TASKS FOR THIS EXERCISE:
**a)** In the text on privacy in the metaverse, which new kinds of data do many commentators worry will be collected?
**b)** Pick up the text on privacy in the metaverse after its final sentence and keep going.
[START QUOTED PASSAGE]
The following sections describe some of the ways in which current privacy and data protection laws could potentially be applied to, or end up becoming obsolete in, the metaverse.
The datasets collected in the metaverse may be more numerous and extensive than ever
The technology, interactions, experiences, and interconnectivity of the metaverse could mean the collection of personal data on a scale we have never seen before. Although, inevitably, the actual data needed and collected will depend on the specific use cases that emerge.
While an avatar may likely be in a different form to its creator, the data collected in relation to and generated by it remains linked to the individual behind it and constitutes personal data. Such data may comprise information collected via familiar registration and payments to service interactions and systems data generated through log ins. However, what concerns many commentators, is the collection of new, even richer combined datasets in the metaverse including anything from gait, gaze, posture, emotion and haptic data involving sensations as well as interactions with other individuals, content and objects in real time. There is a potential that some such data may even constitute special category or sensitive data demanding higher protection under data protection laws.
The data sharing required for the metaverse to operate could be unprecedented
The sheer number of companies (not to mention legal entities) involved in making the metaverse tick could be on a scale never seen before. The intended experience for the user will require rich personalization, dependent on their profile, preferences, and actions.
Users will be able to move around between different metaverses so that multiple data sets can be collected or shared between different spaces of the metaverse.
Such mass personal data use brings various privacy challenges. A key problem is how to manage the sharing of such personal data and set up the contractual accountability and privacy obligations required to protect its use.
[END QUOTED PASSAGE]
[START PROVIDED RECORDS]
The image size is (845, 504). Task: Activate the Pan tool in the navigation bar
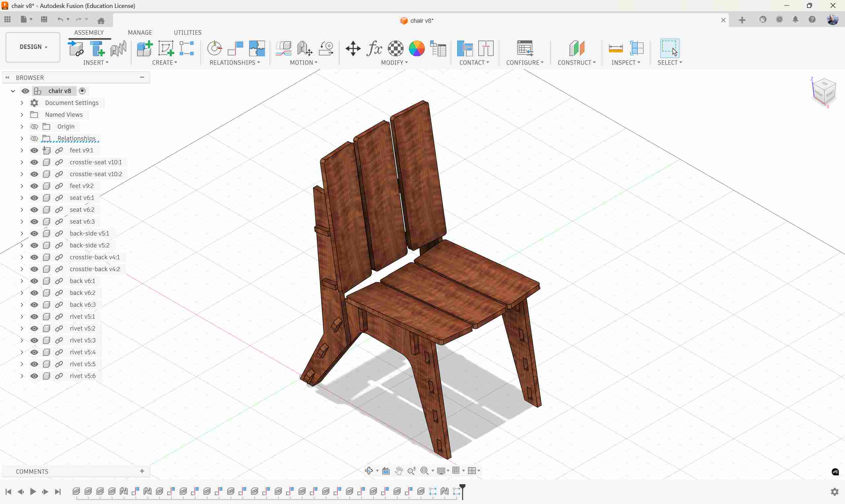tap(399, 471)
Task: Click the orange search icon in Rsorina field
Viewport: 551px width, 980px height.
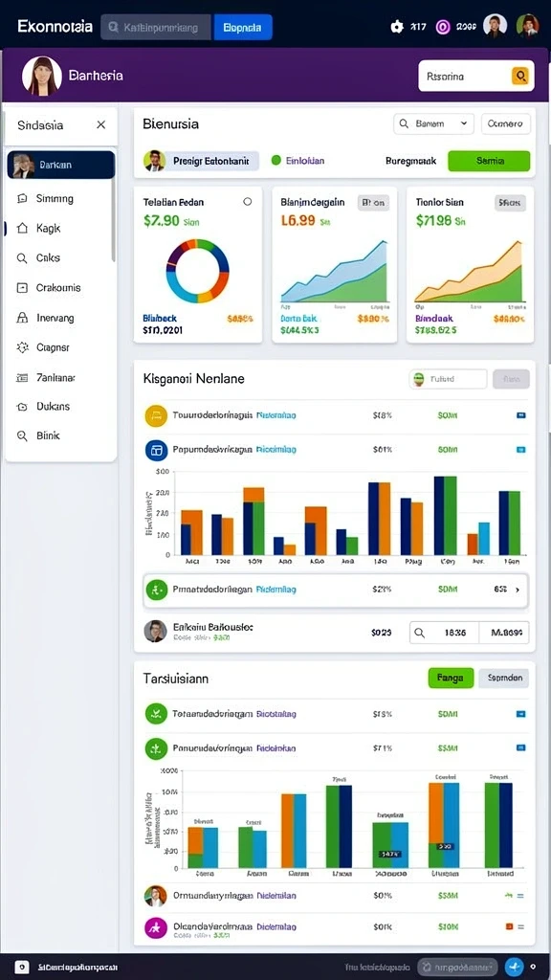Action: 520,77
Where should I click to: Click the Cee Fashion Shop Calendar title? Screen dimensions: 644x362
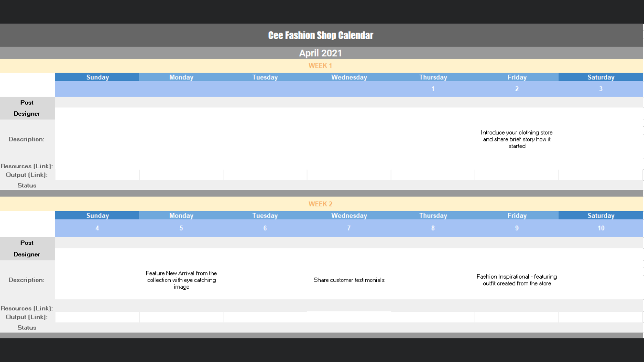320,35
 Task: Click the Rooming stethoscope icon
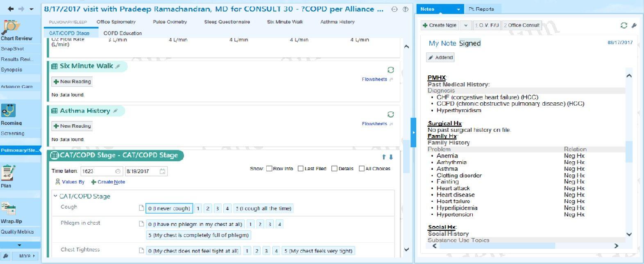8,111
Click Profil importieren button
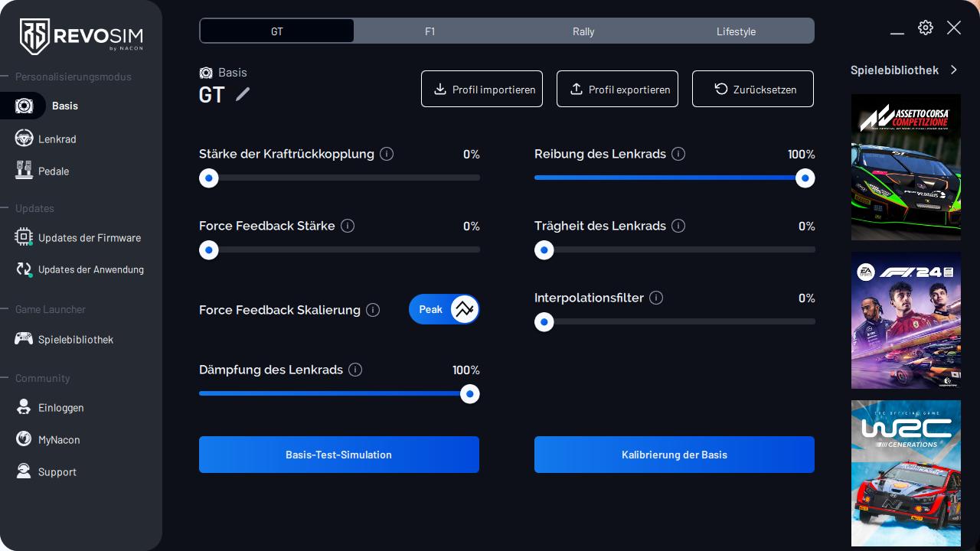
[END PROVIDED RECORDS]
THE RESULTS:
**a)** Gait, gaze, posture, emotion and haptic data involving sensations, along with real-time interactions with other individuals, content and objects.

**b)**
A further layered challenge sits in the fact that additional contractual requirements apply in many countries where personal data is transferred out of certain jurisdictions. Transfers out of the EU have been a particular focus area in the last year and now require careful assessment on a per transfer, per country basis. How will the metaverse take into account (or not) such requirements, given its all-encompassing, global reach and the aim to achieve freedom of movement within the metaverse? Will regulators be able to provide templates and guidance to allow the right balance between efficiency, pragmatism, and protection of privacy rights for individuals?
Furthermore, how can one determine any jurisdiction within the metaverse? This could ultimately be either the location of the user, the location of the avatar or the location of the relevant server.
The question of applicable privacy laws in the metaverse
The metaverse will connect the person to their “avatar” (or other digital representation(s)). Therefore, regulators around the world would likely consider information collected about a metaverse user’s activities to be personal data, subject to existing privacy and data protection laws.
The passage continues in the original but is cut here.